Pour exécuter Nginx avec un utilisateur non privilégié sans nécessiter les droits root, nous allons utiliser les Linux Capabilities et configurer correctement le service. Cela permet de renforcer la sécurité en limitant les permissions du processus.

Étape 1 : Ajouter la capability nécessaire à l’exécutable Nginx

Nginx nécessite CAP_NET_BIND_SERVICE pour écouter sur des ports inférieurs à 1024 (par exemple, le port 80).
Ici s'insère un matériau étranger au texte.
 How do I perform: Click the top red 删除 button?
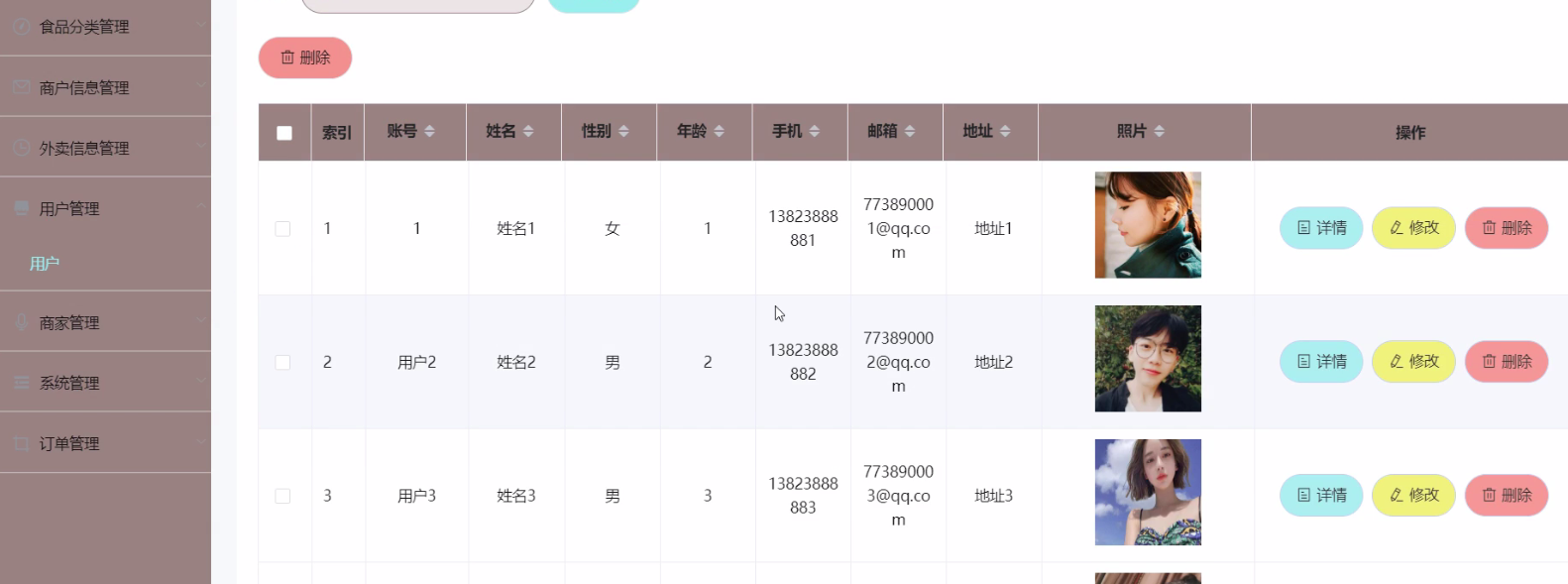pyautogui.click(x=305, y=58)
  1. Assurez-vous que Nginx est installé :

    Terminal window
    sudo apt update && sudo apt install nginx
  2. Attribuez la capability à l’exécutable Nginx :

    Terminal window
    sudo setcap cap_net_bind_service=+ep /usr/sbin/nginx

    Vous pouvez vérifier que la capability a été appliquée :

    Terminal window
    getcap /usr/sbin/nginx

Étape 2 : Modifier la configuration du service Nginx

Nous allons éditer le fichier du service Nginx pour qu’il s’exécute avec un utilisateur non privilégié.

  1. Ouvrez le fichier de configuration du service :

    Terminal window
    sudo systemctl edit nginx.service

    Si le fichier n’existe pas encore, créez une surcharge pour le service avec les directives suivantes :

    [Service]
    User=nom_utilisateur
    Group=nom_groupe
    ExecStartPre=/bin/bash -c 'mkdir -p /run/nginx && chown nom_utilisateur:nom_groupe /run/nginx'
    ExecStart=/usr/sbin/nginx -g 'daemon off;'

    Remplacez nom_utilisateur et nom_groupe par l’utilisateur et le groupe souhaités, par exemple nginx.
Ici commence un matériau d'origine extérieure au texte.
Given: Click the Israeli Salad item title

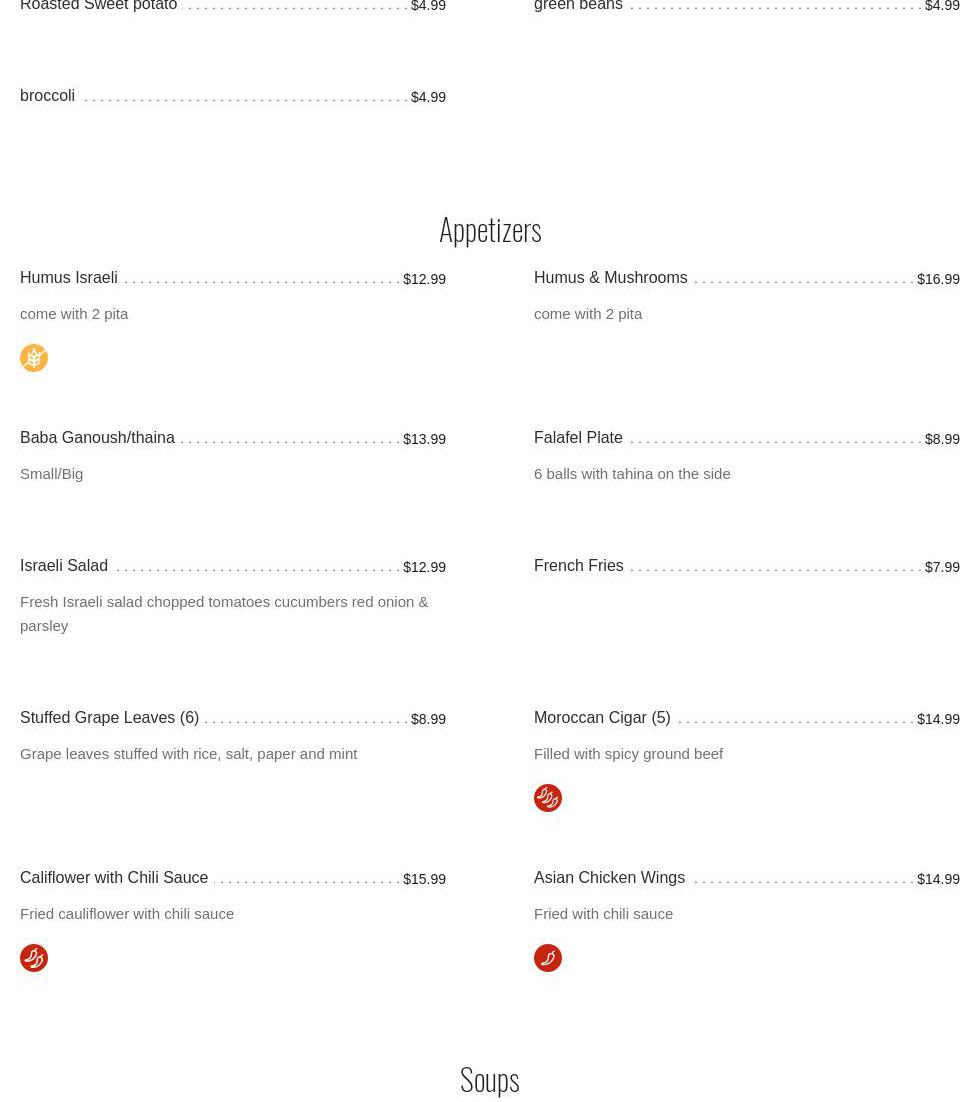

  2. Rechargez la configuration du service pour appliquer les modifications :

    Terminal window
    sudo systemctl daemon-reload

Étape 3 : Configurer les permissions sur les fichiers

  1. Assurez-vous que l’utilisateur dispose des permissions sur les répertoires de configuration et de logs :

    Terminal window
    sudo chown -R nom_utilisateur:nom_groupe /etc/nginx /var/log/nginx
  2. Si nécessaire, attribuez les permissions aux répertoires où Nginx écrit des fichiers PID ou temporaires :

    Terminal window
    sudo chown -R nom_utilisateur:nom_groupe /run/nginx

Étape 4 : Tester et démarrer Nginx

  1. Vérifiez que la configuration Nginx est correcte :

    Terminal window
    sudo -u nom_utilisateur nginx -t
  2. Démarrez le service :

    Terminal window
    sudo systemctl start nginx
  3. Assurez-vous que le service est actif et fonctionne correctement :

    Terminal window
    systemctl status nginx

Étape 5 : Sécuriser la configuration

  • Limitez les permissions de l’exécutable Nginx pour éviter tout abus :

    Terminal window
    chmod 750 /usr/sbin/nginx
  • Assurez-vous que seul l’utilisateur spécifié peut accéder aux fichiers critiques de Nginx :

    Terminal window
    chmod -R 750 /etc/nginx /var/log/nginx

Résultat

Avec cette configuration, Nginx peut écouter sur des ports comme 80 ou 443 tout en s’exécutant avec un utilisateur non privilégié. Cette approche renforce la sécurité en limitant l’accès de Nginx au strict nécessaire, réduisant ainsi les risques d’exploitation. 🚀

L’importance de la maîtrise des capabilities

À mon avis, les Linux Capabilities sont l’un des outils les plus sous-estimés en matière de sécurité système. Trop souvent, les administrateurs préfèrent utiliser sudo ou exécuter des processus avec des droits root complets, alors qu’une configuration intelligente des capabilities pourrait suffire dans la majorité des cas.

Cependant, leur flexibilité peut être un couteau à double tranchant. Une capability mal configurée, comme CAP_SYS_ADMIN, peut être exploitée pour compromettre tout le système. C’est pourquoi il est indispensable d’avoir une approche méthodique et rigoureuse.